> **WORK REQUEST**:
From the line that includes "Click the first Instructions text line" to the closing line of the data, please transcribe every line exactly and add nothing.
Content starts
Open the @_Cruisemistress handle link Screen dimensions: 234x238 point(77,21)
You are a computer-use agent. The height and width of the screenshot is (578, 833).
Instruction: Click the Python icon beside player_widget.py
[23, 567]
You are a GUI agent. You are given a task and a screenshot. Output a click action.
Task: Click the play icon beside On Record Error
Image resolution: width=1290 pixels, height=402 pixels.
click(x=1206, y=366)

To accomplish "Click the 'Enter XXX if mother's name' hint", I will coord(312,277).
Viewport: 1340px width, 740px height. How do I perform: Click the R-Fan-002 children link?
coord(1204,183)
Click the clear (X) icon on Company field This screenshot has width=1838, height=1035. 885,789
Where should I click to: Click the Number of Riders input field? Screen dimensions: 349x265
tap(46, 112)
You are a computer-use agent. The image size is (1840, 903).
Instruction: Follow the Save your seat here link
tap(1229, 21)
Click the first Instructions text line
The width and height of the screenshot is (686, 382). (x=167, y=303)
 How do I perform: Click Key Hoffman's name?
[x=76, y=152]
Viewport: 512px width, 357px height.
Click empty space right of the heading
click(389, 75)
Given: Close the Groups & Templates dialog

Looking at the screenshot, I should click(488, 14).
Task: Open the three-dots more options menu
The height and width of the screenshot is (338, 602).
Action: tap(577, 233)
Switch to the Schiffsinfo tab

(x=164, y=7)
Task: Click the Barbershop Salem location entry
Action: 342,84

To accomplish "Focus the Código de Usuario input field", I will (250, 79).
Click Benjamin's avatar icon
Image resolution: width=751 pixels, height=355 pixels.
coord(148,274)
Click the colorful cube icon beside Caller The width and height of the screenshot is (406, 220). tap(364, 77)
Content ends
> **RESULT OF THE TASK**:
Click the first Instructions text line
The width and height of the screenshot is (686, 382). (x=167, y=303)
 How do I perform: Click Key Hoffman's name?
[x=76, y=152]
Viewport: 512px width, 357px height.
Click empty space right of the heading
click(389, 75)
Given: Close the Groups & Templates dialog

Looking at the screenshot, I should click(488, 14).
Task: Open the three-dots more options menu
The height and width of the screenshot is (338, 602).
Action: tap(577, 233)
Switch to the Schiffsinfo tab

(x=164, y=7)
Task: Click the Barbershop Salem location entry
Action: 342,84

To accomplish "Focus the Código de Usuario input field", I will (250, 79).
Click Benjamin's avatar icon
Image resolution: width=751 pixels, height=355 pixels.
coord(148,274)
Click the colorful cube icon beside Caller The width and height of the screenshot is (406, 220). tap(364, 77)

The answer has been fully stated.